Chambers's Encyclopaedia, Volume 10: Swastika to Zyrianovsk and Index, p. 421–422

Vambéry, ARMINIUS, traveller and philologist, was born at Szerdahely in Hungary, 19th March 1832. At twelve he was apprenticed to a ladies' dressmaker, but afterwards took to teaching. Next he entered a school at St George, Presburg, helped by various friends; he was soon able to speak Latin with fluency. In 1846 he entered a school at Coronation, where he struggled to support himself, undaunted by want and privation. His holidays were spent in tramping through the country; at sixteen he was conversant with several languages. A strong desire for eastern travel led him to Constantinople, where he applied himself to the study of Oriental languages. In 1858 he issued a German-Turkish dictionary. He was made corresponding member of the Hungarian Academy, and in 1861 he received a travelling stipend of a thousand florins. In 1862-64 he travelled in the disguise of a dervish, by routes unknown to Europeans, through the deserts of the Oxus to Khliva, and thence by Bokhara to Samarcand. His position precluded him from making instrumental observations for the purposes of geography, but was eminently favourable to an insight into the customs and language of the peoples visited.

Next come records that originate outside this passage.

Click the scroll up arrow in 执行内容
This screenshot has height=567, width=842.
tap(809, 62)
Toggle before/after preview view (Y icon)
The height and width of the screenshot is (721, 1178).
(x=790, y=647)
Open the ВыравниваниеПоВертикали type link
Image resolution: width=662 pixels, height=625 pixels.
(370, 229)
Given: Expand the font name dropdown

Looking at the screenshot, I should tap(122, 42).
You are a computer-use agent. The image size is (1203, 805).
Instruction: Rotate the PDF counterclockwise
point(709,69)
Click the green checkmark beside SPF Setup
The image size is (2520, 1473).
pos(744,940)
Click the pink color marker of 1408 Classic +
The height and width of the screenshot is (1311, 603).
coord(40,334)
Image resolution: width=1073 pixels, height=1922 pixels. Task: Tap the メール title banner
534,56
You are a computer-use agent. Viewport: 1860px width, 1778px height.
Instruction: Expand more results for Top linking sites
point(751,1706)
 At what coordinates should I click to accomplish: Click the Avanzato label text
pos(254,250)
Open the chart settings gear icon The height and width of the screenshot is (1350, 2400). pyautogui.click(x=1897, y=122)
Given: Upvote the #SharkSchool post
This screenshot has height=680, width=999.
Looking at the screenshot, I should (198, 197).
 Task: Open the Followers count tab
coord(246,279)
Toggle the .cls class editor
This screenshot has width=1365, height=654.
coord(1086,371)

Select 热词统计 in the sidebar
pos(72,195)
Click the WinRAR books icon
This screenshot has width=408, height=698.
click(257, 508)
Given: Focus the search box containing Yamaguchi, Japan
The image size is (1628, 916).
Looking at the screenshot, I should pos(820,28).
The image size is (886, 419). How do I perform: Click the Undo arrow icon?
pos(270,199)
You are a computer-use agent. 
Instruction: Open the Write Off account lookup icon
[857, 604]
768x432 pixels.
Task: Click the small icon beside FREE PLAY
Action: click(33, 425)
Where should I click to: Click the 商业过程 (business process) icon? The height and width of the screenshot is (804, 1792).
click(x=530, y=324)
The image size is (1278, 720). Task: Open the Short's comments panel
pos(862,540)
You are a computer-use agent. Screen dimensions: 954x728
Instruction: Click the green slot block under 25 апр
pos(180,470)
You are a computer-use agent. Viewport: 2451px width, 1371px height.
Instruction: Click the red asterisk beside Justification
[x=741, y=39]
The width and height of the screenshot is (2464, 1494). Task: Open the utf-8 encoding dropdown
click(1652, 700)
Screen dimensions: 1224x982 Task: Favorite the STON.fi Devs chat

His valuable Travels and Adventures in Central Asia (Lond. 1864) was written out in three months from meagre pencil notes on scraps of paper. As a result of his experience he has spoken and written in favour of British influence in the East as against the rule of Russia. In his periodical and other writings Vambéry supports the idea that the rule of England in the East is most beneficent, that of Russia the least so. He has repeatedly visited England and lectured on this subject.

His other publications are partly philological and ethnographical, partly also historical and political. To the former belong his works relating to the Eastern Turkish and Tartar languages, such as the ethnography of the Turks, the origin of the Magyars, &c., whilst the latter comprise his Wanderings and Adventures in Persia (1867); Sketches of Central Asia (1868); History of Bokhara (1873); Central Asia (1874); The Origin of the Magyars (1882); Arminius Vambéry, his Life and Adventures (1883); The Coming Struggle for India (1885); and, with Heilprin, Hungary (1887), besides several contributions to the present work.